Tal vez se hubiera fijado la misma ruta que yo y tendría que tenerlo ante mis ojos durante todo el camino. En mi exasperación, me parecía que, al cruzar cada calle, disminuía la marcha un poco, como si quisiera ver qué dirección tomaba yo. Después volvía a balancear en el aire su paquete y reunía todas sus fuerzas para avanzar. Cuanto más andaba y más miraba aquella obsesión de hombre, más irritado me sentía contra él. Experimentaba la sensación de que poco a poco me quitaba mi buen humor, y al propio tiempo arrastraba consigo, en su fealdad, la pura y hermosa mañana. Tenía el aspecto de un gran insecto cojo que quería hacerse a la fuerza un sitio en el mundo y conservar toda la calle para él solo. Al llegar ambos al final de la cuesta, me detuve; no quería dejarme conducir por más tiempo. Me volví hacia el escaparate de una tienda y me paré, dejando que el hombre siguiera su camino. Cuando me dispuse a marchar, al cabo de unos minutos, me lo encontré delante; también se había detenido. Sin reflexionar, avancé tres o cuatro pasos, enfurecido, alcancé al hombre y le toqué en su hombro. Se estuvo quieto. Nos contemplamos mutuamente.

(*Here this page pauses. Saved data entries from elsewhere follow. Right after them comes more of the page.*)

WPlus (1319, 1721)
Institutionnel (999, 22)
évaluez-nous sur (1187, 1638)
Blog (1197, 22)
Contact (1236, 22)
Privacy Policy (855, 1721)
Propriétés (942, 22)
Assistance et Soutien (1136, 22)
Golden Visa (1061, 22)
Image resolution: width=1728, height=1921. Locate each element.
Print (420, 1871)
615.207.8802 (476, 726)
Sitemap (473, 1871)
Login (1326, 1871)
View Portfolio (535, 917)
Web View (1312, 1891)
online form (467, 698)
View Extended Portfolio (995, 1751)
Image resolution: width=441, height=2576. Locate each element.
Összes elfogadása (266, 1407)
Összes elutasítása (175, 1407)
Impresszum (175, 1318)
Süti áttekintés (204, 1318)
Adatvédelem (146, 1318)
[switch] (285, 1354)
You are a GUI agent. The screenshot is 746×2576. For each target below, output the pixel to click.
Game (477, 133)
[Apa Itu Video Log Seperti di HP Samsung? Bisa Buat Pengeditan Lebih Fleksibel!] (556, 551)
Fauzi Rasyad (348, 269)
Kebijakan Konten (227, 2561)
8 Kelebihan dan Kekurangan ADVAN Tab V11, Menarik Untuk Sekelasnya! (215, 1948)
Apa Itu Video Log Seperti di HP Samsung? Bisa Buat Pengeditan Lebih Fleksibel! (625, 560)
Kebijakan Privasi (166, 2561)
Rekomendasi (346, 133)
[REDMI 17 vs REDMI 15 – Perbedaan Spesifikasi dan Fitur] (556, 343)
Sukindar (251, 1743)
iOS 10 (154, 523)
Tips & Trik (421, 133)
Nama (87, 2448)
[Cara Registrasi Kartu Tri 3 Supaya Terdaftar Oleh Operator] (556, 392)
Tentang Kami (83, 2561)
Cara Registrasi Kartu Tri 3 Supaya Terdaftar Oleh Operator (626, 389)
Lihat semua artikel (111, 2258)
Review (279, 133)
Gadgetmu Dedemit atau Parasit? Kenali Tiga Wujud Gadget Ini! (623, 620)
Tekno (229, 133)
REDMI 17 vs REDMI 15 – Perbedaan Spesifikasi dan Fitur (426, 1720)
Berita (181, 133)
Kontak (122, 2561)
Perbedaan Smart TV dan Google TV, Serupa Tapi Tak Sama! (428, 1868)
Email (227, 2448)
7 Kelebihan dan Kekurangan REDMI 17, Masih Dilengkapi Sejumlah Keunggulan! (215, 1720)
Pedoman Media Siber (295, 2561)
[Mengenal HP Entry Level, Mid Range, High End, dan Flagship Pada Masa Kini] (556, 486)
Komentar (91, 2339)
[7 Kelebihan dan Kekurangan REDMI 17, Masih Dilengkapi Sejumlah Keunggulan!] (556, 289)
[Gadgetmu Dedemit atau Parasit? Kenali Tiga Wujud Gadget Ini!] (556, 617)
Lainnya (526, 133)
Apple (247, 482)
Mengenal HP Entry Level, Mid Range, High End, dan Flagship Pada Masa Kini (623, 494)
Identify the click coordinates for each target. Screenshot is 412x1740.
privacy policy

—¡Una limosna para comprar leche! —dijo por fin inclinando la cabeza a un lado.

—¡Vaya, bueno; está bien!

Me hurgué los bolsillos y dije:

—Para comprar leche, bueno. ¡Jem...! El dinero es raro en los tiempos que corren... y no sé hasta qué punto tiene usted verdadera necesidad.

—No he comido desde ayer que lo hice en Drammen —dijo el hombre—. No tengo un cuarto y todavía no he encontrado trabajo.

—¿Es usted obrero?

—Soy guarnecedor de calzado.

—¿Qué?

—Guarnecedor de calzado. Pero también sé hacer zapatos.

—Eso cambia la cuestión —dije—. Espéreme aquí unos minutos, voy a buscar dinero para usted, algunos óre.

Apresuradamente bajé la calle de los Saules, en donde conocía a un prestamista, en un primer piso; pero nunca había estado en su casa. Al entrar por la puerta cochera, me quité rápidamente el chaleco, lo enrollé y me lo puse bajo el brazo; subí la escalera y llamé en la tienda. Me incliné y arrojé el chaleco sobre el mostrador.

—Corona y media —dijo el hombre.

—Está bien, gracias —contesté—. Si no fuera porque comienza a estarme estrecho no me hubiera desprendido de él.

Recogí las monedas y el recibo y salí. Realmente era un verdadero hallazgo aquel chaleco; todavía me quedaría dinero para un copioso almuerzo, y, antes de la tarde, mi artículo sobre «Los crímenes del porvenir» estaría terminado. Comencé a encontrar la vida más agradable y me apresuré a volver adonde estaba el hombre, para desembarazarme de él.

—¡Tome, haga el favor! —le dije—. Celebro que se haya usted dirigido a mí antes que a nadie.

Cogió el dinero y empezó a examinarme. ¿Qué miraba con sus abiertos ojos? Tuve la sensación de que concentraba toda su atención en las rodilleras de mi pantalón y me molestó la impertinencia. ¿Creía el bribón que yo estaba tan pobre como parecía por mi aspecto? ¿No había yo pensado ya comenzar a escribir un artículo de diez coronas? Además, a mí no me asustaba el porvenir y tenía mucho tiempo por delante. Entonces, ¿qué miraba el desconocido, si yo me tomaba la liberalidad de darle una pequeña cantidad en un día tan hermoso? La mirada del hombre me irritaba y resolví darle una lección antes de dejarle.

Alcé los hombros y dije:

—Buen hombre; es una fea costumbre la que tiene usted de comerse con los ojos las rodilleras de un hombre cuando le entrega una corona.

Echó la cabeza hacia atrás, contra la pared, y abrió la boca. Su mente trabajaba detrás de su frente miserable; pensó, sin duda, que quería ultrajarle de un modo o de otro, y me tendió el dinero.

Golpeé el suelo con el pie y juré que se lo guardara. ¿Se figuraba que para eso me había tomado tanto trabajo? Bien pensado, quizá le debiera yo esta corona; tenía como un recuerdo de aquella vieja deuda; allí donde me veía, era yo hombre íntegro, honrado a carta cabal. En una palabra, el dinero era suyo... ¡Oh! No tenía por qué darme las gracias, era una dicha para mí.